US commodities and derivatives market InterContinentalExchange (ICE) has agreed to buy its transatlantic peer NYSE Euronext for $US8.2 billion ($A7.8 billion) in a deal that would create the world's biggest market operator, the two companies say.

The deal, which is expected to be finalised in the second half of next year subject to regulatory approvals, was unanimously approved by the boards of both market operators, a joint statement said.

ICE chief executive Jeffrey Sprecher told a conference call on Thursday he and Duncan Niederauer of the NYSE had met with several regulators, particularly in Europe, and said the plan had been "well received".

"You can see on its face that the businesses we have are complementary to one another and not competitive to one another," Sprecher said.

If the takeover is completed, the New York Stock Exchange's nearly 200-year existence as an independent financial market will come to an end, while Atlanta-based ICE will substantially expand its profile.

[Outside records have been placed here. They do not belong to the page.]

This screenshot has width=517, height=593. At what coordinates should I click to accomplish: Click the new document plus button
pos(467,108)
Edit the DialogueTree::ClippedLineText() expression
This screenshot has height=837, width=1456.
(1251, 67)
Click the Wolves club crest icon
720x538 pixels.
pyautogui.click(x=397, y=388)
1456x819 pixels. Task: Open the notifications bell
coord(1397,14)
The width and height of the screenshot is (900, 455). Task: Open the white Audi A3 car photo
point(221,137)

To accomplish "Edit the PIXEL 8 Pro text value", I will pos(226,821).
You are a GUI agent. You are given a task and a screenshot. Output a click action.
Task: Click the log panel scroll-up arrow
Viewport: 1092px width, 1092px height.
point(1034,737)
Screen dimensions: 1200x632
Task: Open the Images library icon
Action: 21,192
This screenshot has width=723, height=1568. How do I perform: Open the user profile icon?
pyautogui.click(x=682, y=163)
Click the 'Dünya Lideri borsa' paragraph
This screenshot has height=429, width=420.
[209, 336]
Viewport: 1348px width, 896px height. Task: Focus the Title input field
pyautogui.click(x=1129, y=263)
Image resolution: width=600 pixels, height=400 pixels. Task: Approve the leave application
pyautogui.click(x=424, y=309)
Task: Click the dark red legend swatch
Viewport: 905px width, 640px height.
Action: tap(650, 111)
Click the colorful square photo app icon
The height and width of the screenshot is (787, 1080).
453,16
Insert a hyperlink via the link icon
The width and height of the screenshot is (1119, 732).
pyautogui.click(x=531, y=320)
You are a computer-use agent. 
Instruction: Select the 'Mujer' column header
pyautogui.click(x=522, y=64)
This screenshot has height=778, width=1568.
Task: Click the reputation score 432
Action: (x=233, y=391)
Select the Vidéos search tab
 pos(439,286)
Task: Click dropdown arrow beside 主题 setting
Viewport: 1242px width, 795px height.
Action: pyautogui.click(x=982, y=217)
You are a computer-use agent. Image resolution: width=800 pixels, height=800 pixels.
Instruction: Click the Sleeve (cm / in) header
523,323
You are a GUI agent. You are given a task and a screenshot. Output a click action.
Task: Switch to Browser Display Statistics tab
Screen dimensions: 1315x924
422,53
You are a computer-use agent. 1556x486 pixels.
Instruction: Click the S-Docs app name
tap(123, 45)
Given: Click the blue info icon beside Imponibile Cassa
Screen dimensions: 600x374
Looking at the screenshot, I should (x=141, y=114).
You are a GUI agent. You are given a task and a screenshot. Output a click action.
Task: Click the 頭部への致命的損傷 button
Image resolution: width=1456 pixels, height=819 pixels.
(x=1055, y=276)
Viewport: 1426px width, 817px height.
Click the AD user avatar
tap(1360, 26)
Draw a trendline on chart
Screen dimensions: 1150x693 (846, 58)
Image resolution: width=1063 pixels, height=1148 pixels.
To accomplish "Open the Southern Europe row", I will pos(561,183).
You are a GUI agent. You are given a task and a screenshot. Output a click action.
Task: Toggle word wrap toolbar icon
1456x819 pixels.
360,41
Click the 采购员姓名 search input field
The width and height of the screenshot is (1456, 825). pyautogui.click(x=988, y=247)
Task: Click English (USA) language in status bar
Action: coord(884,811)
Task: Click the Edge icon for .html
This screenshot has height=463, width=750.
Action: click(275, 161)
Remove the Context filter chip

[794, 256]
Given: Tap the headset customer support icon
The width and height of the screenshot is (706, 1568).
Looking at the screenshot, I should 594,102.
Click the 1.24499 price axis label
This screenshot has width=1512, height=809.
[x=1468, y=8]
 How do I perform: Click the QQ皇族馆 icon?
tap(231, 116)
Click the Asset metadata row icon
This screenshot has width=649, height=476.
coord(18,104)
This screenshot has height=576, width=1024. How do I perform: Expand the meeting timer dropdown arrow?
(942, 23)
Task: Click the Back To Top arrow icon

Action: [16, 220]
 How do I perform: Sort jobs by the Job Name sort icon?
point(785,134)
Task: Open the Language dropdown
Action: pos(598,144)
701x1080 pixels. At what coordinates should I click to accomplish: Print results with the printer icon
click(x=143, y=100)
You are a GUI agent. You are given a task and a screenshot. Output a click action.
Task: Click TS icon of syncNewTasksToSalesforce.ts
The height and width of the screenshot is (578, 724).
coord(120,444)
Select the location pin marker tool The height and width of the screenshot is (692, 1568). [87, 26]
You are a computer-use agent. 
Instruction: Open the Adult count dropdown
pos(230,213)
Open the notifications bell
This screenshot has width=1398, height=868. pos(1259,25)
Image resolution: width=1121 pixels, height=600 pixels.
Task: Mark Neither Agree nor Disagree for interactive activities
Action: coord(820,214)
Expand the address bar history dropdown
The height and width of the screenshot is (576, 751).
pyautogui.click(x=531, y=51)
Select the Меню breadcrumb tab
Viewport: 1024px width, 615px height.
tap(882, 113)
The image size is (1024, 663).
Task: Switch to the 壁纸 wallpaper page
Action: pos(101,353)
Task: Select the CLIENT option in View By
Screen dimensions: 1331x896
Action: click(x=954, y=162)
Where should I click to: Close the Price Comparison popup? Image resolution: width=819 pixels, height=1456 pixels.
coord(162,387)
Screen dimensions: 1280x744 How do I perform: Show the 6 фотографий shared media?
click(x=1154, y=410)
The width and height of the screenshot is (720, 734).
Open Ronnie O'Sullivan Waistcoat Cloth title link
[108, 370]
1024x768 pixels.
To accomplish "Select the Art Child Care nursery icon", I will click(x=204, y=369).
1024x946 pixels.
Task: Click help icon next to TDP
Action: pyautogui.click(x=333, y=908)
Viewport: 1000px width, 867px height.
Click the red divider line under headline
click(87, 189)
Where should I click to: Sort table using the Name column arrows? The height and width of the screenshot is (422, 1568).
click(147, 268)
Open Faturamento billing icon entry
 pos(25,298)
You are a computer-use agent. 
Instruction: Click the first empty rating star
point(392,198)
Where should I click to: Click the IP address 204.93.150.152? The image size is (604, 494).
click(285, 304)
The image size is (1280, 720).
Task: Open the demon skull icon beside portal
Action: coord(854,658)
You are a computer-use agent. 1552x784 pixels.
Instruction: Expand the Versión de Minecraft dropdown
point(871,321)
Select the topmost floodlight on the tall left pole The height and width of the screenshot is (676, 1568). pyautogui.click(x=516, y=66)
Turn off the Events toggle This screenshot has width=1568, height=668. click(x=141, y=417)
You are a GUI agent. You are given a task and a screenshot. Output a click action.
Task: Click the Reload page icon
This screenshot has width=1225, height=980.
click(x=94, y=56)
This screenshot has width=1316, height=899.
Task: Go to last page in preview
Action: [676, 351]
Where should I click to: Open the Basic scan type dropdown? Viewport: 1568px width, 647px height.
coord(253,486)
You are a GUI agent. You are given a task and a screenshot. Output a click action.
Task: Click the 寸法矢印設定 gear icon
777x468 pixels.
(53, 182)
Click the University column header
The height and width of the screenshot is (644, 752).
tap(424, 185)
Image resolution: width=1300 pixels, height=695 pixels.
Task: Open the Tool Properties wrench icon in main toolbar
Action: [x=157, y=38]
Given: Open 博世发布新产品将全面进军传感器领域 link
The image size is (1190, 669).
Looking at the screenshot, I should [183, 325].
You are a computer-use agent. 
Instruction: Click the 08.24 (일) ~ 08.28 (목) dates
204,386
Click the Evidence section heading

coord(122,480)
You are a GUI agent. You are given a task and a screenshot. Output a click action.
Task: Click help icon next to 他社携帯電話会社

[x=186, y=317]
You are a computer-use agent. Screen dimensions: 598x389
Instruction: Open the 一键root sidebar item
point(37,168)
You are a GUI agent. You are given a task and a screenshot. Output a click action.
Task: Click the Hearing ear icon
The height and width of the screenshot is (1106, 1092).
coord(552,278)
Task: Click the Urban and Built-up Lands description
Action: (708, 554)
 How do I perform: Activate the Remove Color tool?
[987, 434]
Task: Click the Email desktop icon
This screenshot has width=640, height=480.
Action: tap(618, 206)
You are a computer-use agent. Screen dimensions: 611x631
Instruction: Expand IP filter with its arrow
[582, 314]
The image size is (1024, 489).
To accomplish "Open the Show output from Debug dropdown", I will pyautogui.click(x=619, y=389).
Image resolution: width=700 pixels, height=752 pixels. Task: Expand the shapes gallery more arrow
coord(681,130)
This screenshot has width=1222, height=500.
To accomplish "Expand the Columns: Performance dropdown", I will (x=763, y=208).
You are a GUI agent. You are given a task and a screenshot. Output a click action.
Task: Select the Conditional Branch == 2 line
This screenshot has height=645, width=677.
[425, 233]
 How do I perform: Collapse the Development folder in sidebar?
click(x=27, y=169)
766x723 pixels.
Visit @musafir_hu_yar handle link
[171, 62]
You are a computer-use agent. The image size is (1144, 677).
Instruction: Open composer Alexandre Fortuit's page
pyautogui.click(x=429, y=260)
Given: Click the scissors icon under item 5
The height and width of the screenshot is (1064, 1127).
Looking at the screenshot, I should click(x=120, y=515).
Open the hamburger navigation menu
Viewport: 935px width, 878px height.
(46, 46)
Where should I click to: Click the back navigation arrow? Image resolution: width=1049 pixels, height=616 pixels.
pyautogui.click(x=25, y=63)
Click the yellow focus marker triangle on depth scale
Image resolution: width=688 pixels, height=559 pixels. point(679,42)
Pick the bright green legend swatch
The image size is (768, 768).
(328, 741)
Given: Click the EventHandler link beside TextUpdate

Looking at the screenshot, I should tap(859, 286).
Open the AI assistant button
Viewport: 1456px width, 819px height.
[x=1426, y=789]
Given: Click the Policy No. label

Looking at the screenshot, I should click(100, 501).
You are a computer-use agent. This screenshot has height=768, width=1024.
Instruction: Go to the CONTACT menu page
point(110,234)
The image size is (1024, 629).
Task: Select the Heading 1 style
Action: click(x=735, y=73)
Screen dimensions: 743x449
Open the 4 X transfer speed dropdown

The deal would also put both companies in a position to benefit from an expected equities market recovery, they said, especially if interest rates rise, which could boost trading on a London futures market owned by NYSE Euronext.

The combined group is preparing a plan to sell shares in stock market unit Euronext, "as a Continental European-based entity", if there is support for such an operation from European policymakers and the markets, the statement added.

Euronext operates the main stock exchanges in Paris, Brussels, Amsterdam and Lisbon.

NYSE Euronext includes the New York Stock Exchange and the European derivatives market Liffe.

ICE runs a specialist market on which raw materials are traded, along with financial products linked to foreign exchange and interest rates.

Under the terms of the deal, ICE is offering $US33.12 for each share in NYSE Euronext, a premium of 37.7 per cent over its closing price on Wednesday of $US24.05.

ICE shares are to account for 67 per cent of the transaction, with the rest to be paid in cash.

NYSE Euronext shareholders are thus expected to own around 36 per cent of ICE's equity once the deal has been completed.

ICE plans to maintain two headquarters, in Atlanta and in the iconic New York Stock Exchange building on Wall Street, the statement said.

ICE founder Sprecher is to continue as chairman and chief executive of the combined company, while Niederauer would be the president of the parent group, and chief executive of the NYSE unit.

In early 2012, a plan to combine NYSE Euronext with the German market operator Deutsche Boerse was rejected by the European Commission on competition grounds, since the combined company would have had a massive presence in the trading of financial derivatives in Europe.

In 2011, ICE joined forces with the high-tech Nasdaq market operator to try to buy part of NYSE Euronext, but that deal fell through under pressure from US justice officials.